In a Violent Nature review - inverted slasher is fascinating | reviews, news & interviews
In a Violent Nature review - inverted slasher is fascinating
In a Violent Nature review - inverted slasher is fascinating
Told entirely from a masked killer's perspective, this experiment is confident and strange
A group of young people rent a cabin in the woods. A masked killer lingers nearby. Surely you know how the rest unfolds. The slasher and its well-worn tropes have been parodied, satirised and subverted for as long as it has existed. In fact, we seem to prefer watching these deconstructions compared to the actual, pulpy thing. Scream is after all the most successful horror franchise in history.
But In a Violent Nature is arguably the most intriguing experiment in the genre so far. Here, the schlocky slasher is told from the perspective of a silent killer named Johnny who stalks a group of young adults after being awakened from his slumber. The premise sounds like the sort of passing thought you might have while lazily watching Friday the 13th Part III late at night. But director Chris Nash, making his feature debut, tackles the concept with poise and patience, stripping the slasher of its formal clichés and turning it into something artful and strangely serene. In a genre known for its lack of imagination, I can assure you haven’t seen anything like this before.
One of many inventive aspects is how Nash establishes the premise of a rote slasher through dribs and drabs of overheard conversations. Standing on the edge of the campfire we learn about Johnny, a child who was bullied and killed in an accident many years ago. The boys who were responsible were mysteriously found ripped apart and local folklore claims it was Johnny who got his revenge. Johnny is now buried in these very Ontario woods, but he can only rest if his dear mother’s locket is nearby, yes, the same one pocketed by a member of our doomed friend group in the opening scene. And off we go. There are plenty of slashers that put the audience in the point of view of the killer. Michael Powell outraged audiences and the BBFC by doing so in Peeping Tom, and John Carpenter’s Halloween famously opens from Michael Myers point of view. But In a Violent Nature doesn’t place us in the driver's seat, instead Nash positions the camera behind Johnny, in a perspective more associated with open world video games than cinema. This creates an eerie objective quality, as if we are watching events occur outside the artifice of film. Combined with the lack of score, the earthy special effects (Nash’s previous work in film has been in special effects), and the familiar banter among the friends, the feeling of watching scenes from a film play out in real life is expertly realised.
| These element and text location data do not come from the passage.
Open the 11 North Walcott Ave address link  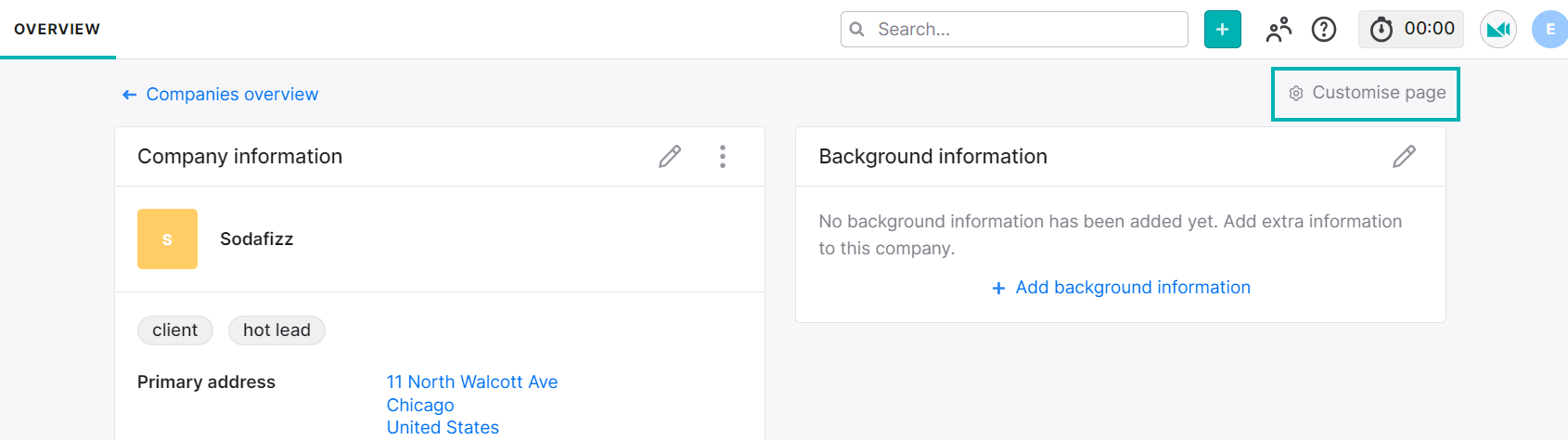click(x=472, y=382)
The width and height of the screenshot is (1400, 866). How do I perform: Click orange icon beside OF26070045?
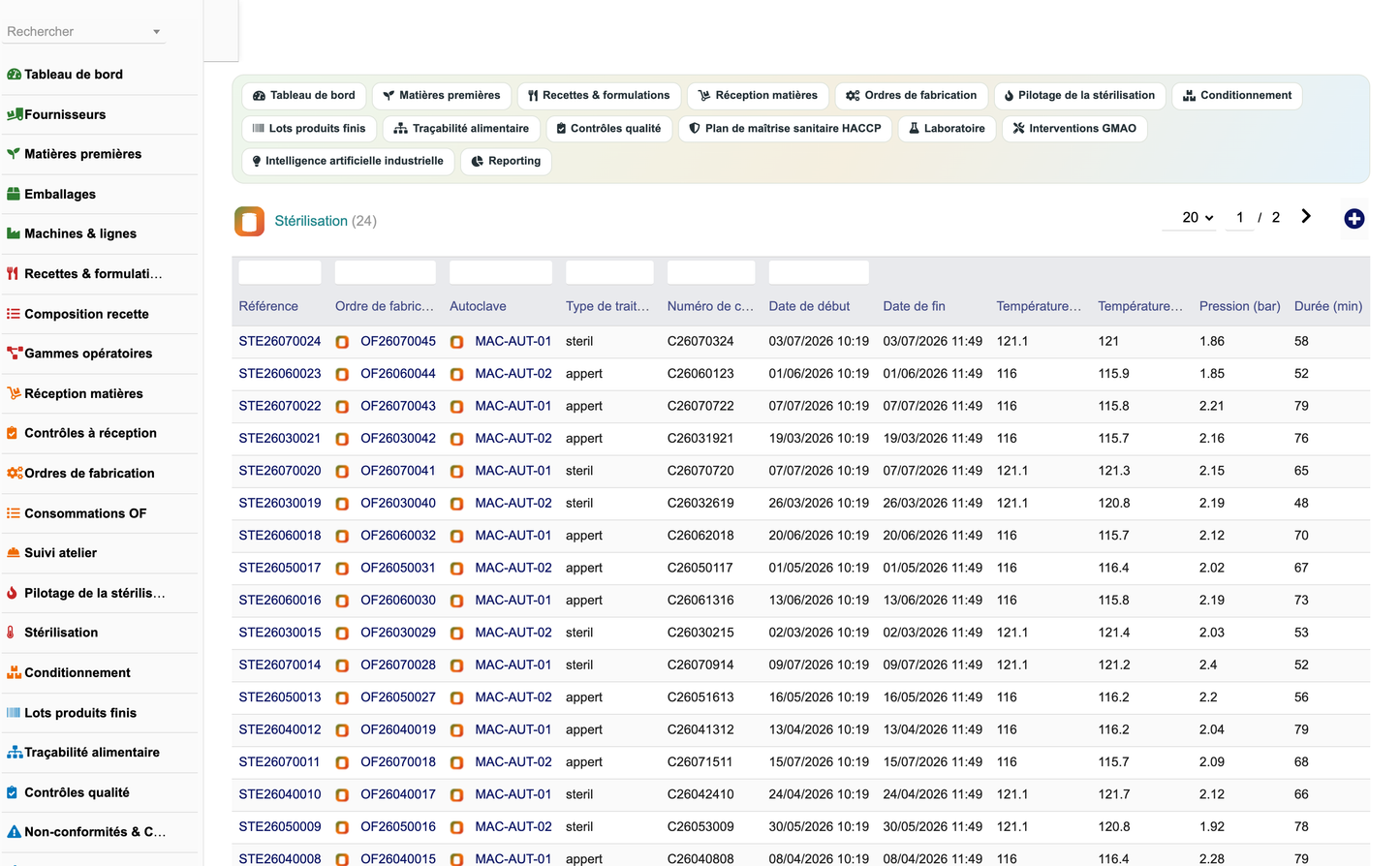(342, 342)
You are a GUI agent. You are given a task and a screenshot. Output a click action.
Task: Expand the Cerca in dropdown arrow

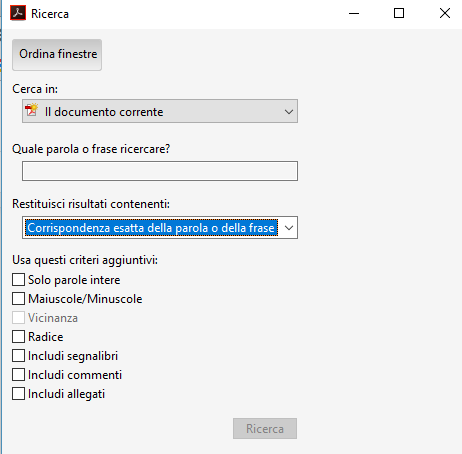click(289, 112)
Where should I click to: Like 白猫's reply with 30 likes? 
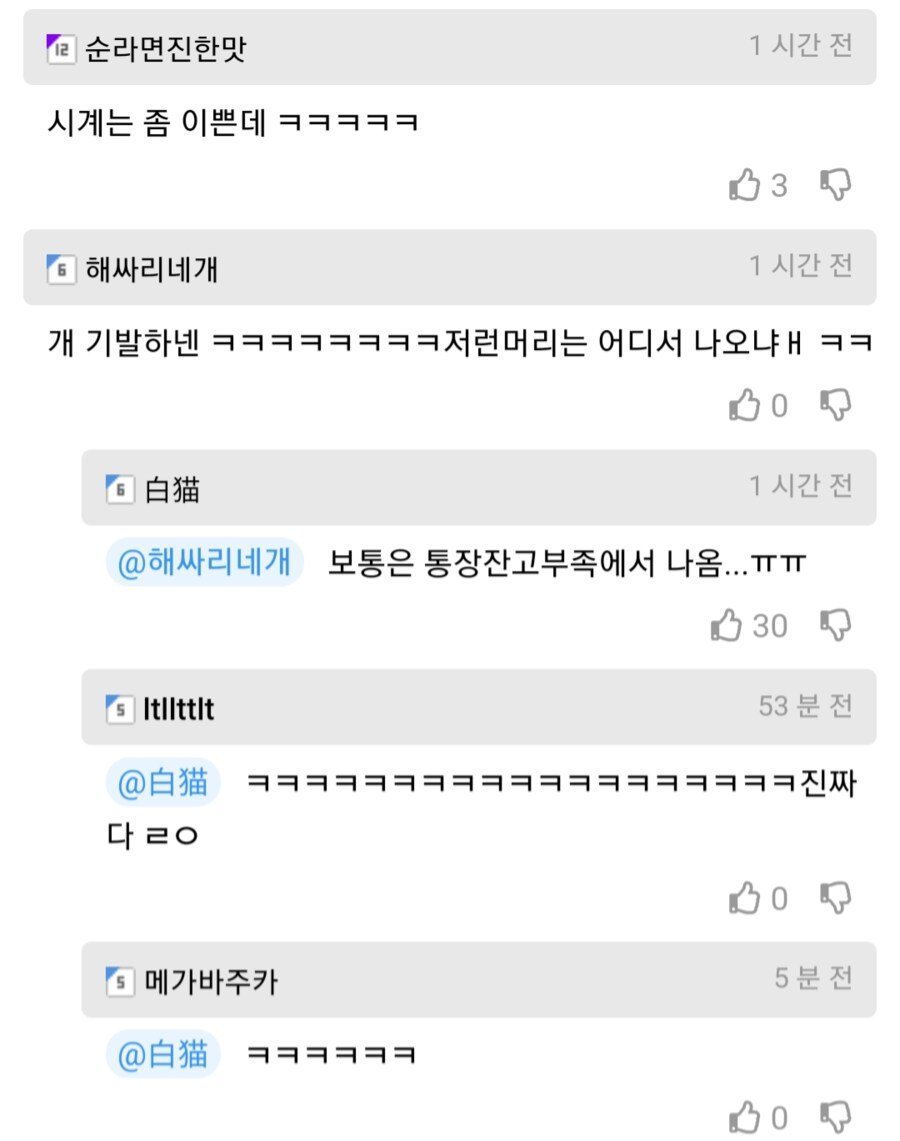pos(727,626)
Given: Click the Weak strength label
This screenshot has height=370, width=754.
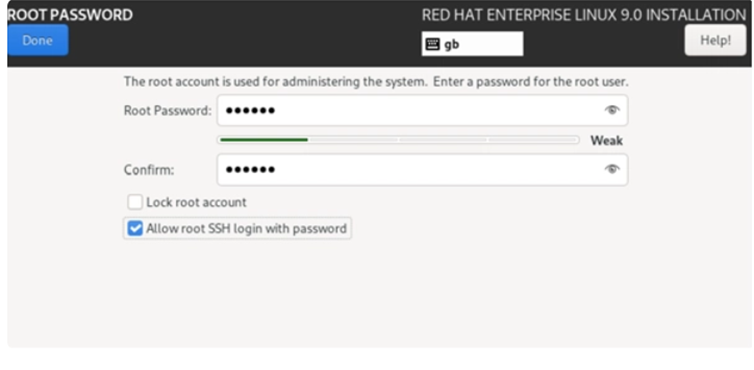Looking at the screenshot, I should (606, 140).
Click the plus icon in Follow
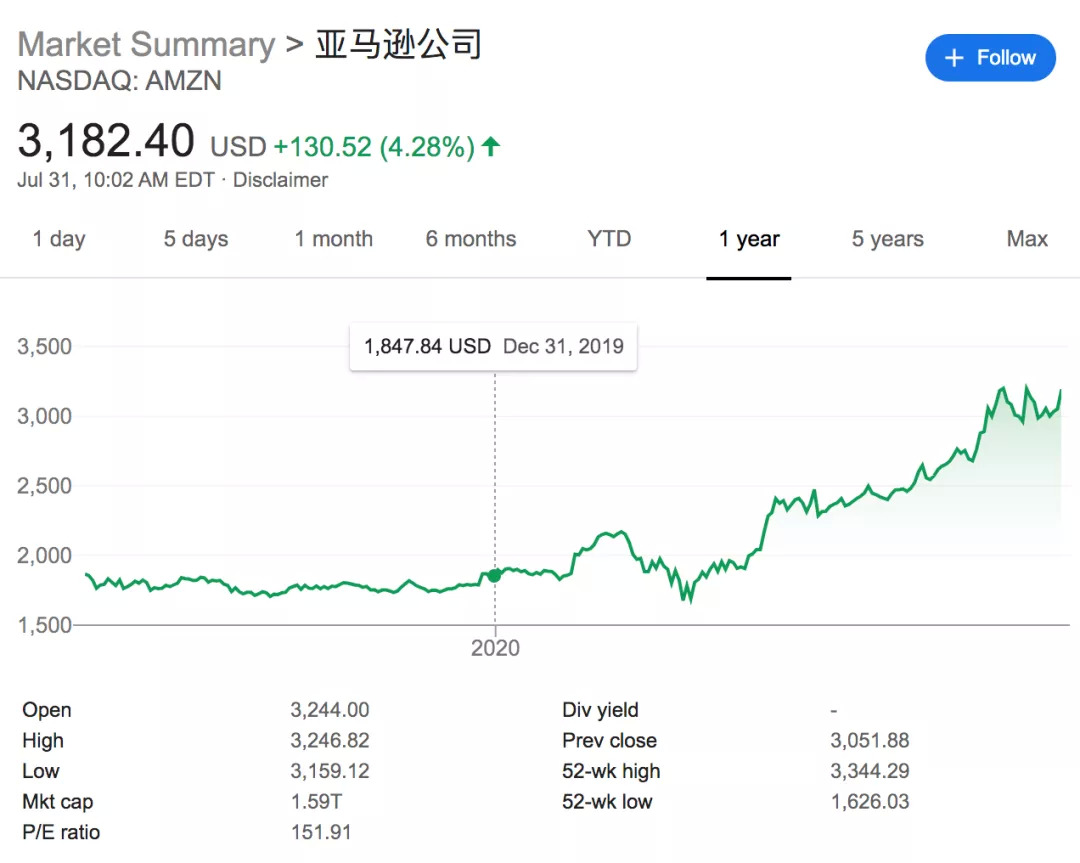Viewport: 1080px width, 863px height. (x=954, y=58)
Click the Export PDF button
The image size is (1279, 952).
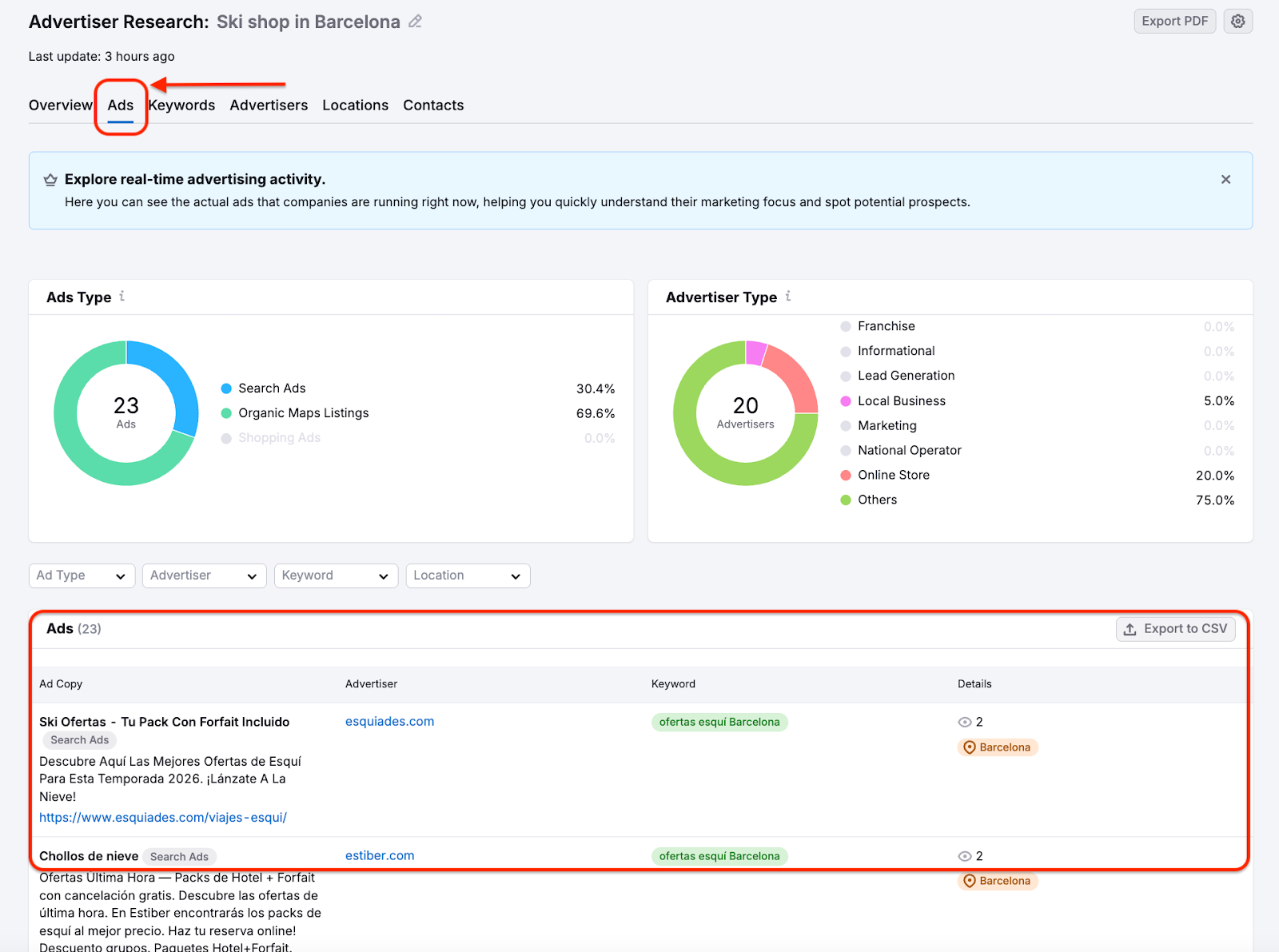pyautogui.click(x=1174, y=21)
In a Violent Nature inverses nearly all formal elements of the slasher. This is a good time to mention that this is not a scary film. It is in fact devoid of tension, jumpscares or any of the affecting mechanisms the genre is known for. Instead, long tranquil stretches go by as we watch Johnny shuffle through the forest. The camera soaks in the scattered sunlights from the pine trees and often all we hear is pleasant bird song. The forest is captured beautifully by cinematographer Pierce Derks, giving an approximation of what a slasher directed by Terrence Malick would look like.
While Nash strips away the familiar formal elements, the subject matter of the slasher – a ruthless murderer finding creative ways to kill his victims – is kept intact. Keeping with the earthy realism of the film, the kills are unflinchingly graphic. But without a brooding score, the violence is weirdly sapped of horror, taking on a cold, matter of fact quality. The kills range from gnarly to Mortal Kombat levels of preposterous, but it is the experience of watching bodies being mangled, chopped up and dismembered in this deadpan way which leaves an uncanny impression. Here Nash has created the inverse of The Texas Chainsaw Massacre, a film which is remembered as gory but in fact has little to no on screen violence. These two films in a double bill would be a study in how sound design, allusion and framing are a horror film's most deadly weapons.
But the burning question the film doesn’t answer is: who is this actually for? The promotional material is keen to market it as a slasher, but those expecting one will be disappointed, as its low audience score on Rotten Tomatoes suggests. Those inclined towards arthouse cinema might dismiss the premise as a gimmick and roll their eyes at the gratuitous gore. So is it merely a nerdy exercise for genre aficionados? There is an element of that, sure. But I do believe that those who agree to meet this film on its own strange terms will be pleasantly surprised.